-- Begin READING PASSAGE --
Resolved by the Senate of the U.S. that if the President of the the U. S. shall think proper to enter into any treaty or convention for the purpose of ransoming the citizens of the U.S. now in captivity at Algiers at an expense not exceeding [40.000] dollars, or for the preservation of peace in future with that & with Tunis or Tripoli or both powers at an expence not exceeding [40.000] dollars to be annually paid for years the Senate will advise & consent to the ratification thereof.
Peace—The Dutch, Danes, Swedes, and Venetians pay from 24,000 to 30,000 @ annually.
France as is said, besides presents, from time to time pays 100,000 annually.
England it is supposed expends one year with another 280,000
Draught of a Secret resolution of both houses.
Resolved by the Senate & House of Representatives of the U. S. in Congress assembled, that if the President of the U. S. by & with the advise & consent of the Senate shall think proper to enter into any treaty or convention for the purpose of ransoming the citizens of the U. S. now in captivity at Algiers at an expence not exceeding [40.000] dollars or for the preservation of peace in future with that power & with Tunis or Tripoli or both at an expence not exceeding [40,000] to be annually paid for years, the Congress of the U. S. will provide for the expences of any measures which he shall take for accomplishing these objects, tho’ such measures should not succeed, provided such expences exceed not  dollars.
-- End READING PASSAGE --
-- Begin MATERIAL --
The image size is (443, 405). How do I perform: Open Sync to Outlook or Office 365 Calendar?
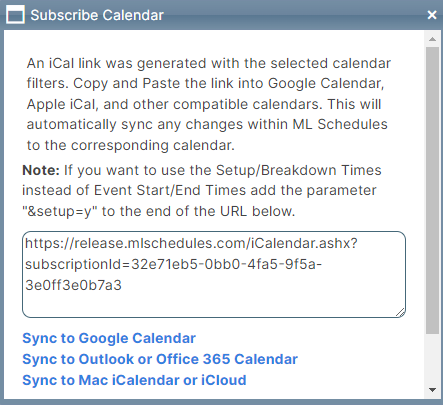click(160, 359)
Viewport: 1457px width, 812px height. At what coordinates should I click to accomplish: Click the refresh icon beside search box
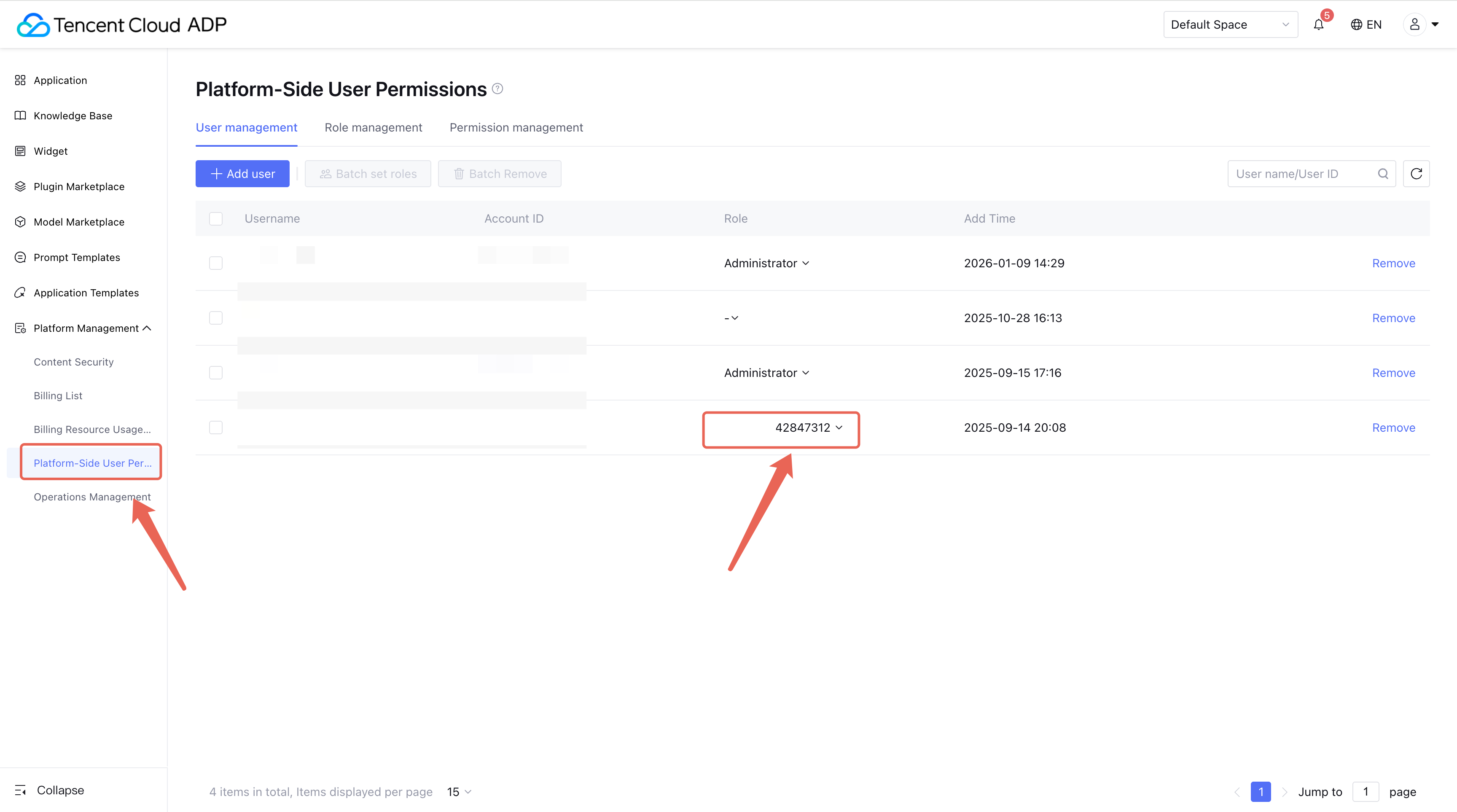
-- End MATERIAL --
**SET EXERCISE A**
Name each nation that the draft resolutions on ransoming captives at Algiers say pays for peace.
**SET EXERCISE B**
Write the next part of the draft resolutions on ransoming captives at Algiers, picking up after their final sentence.

**TASK ANSWER A**
The Dutch, the Danes, the Swedes, the Venetians, France, England

**TASK ANSWER B**
Then should follow a resolution for furnishing the money beforehand, &c.
[1 ]These were sent to Senator Butler with the following note:
“Dec. 2, 1791.
“Th: Jefferson presents his compliments to Mr. Butler, and incloses him the rough draughts of resolutions believing Mr. Butler can better settle according to his own mind the manner of furnishing the money either from his own reflection or on consultation with the Secy of the Treasury.”
The resolutions were not adopted, however, the only action the Senate took being recorded in the Executive Journal, I, 123.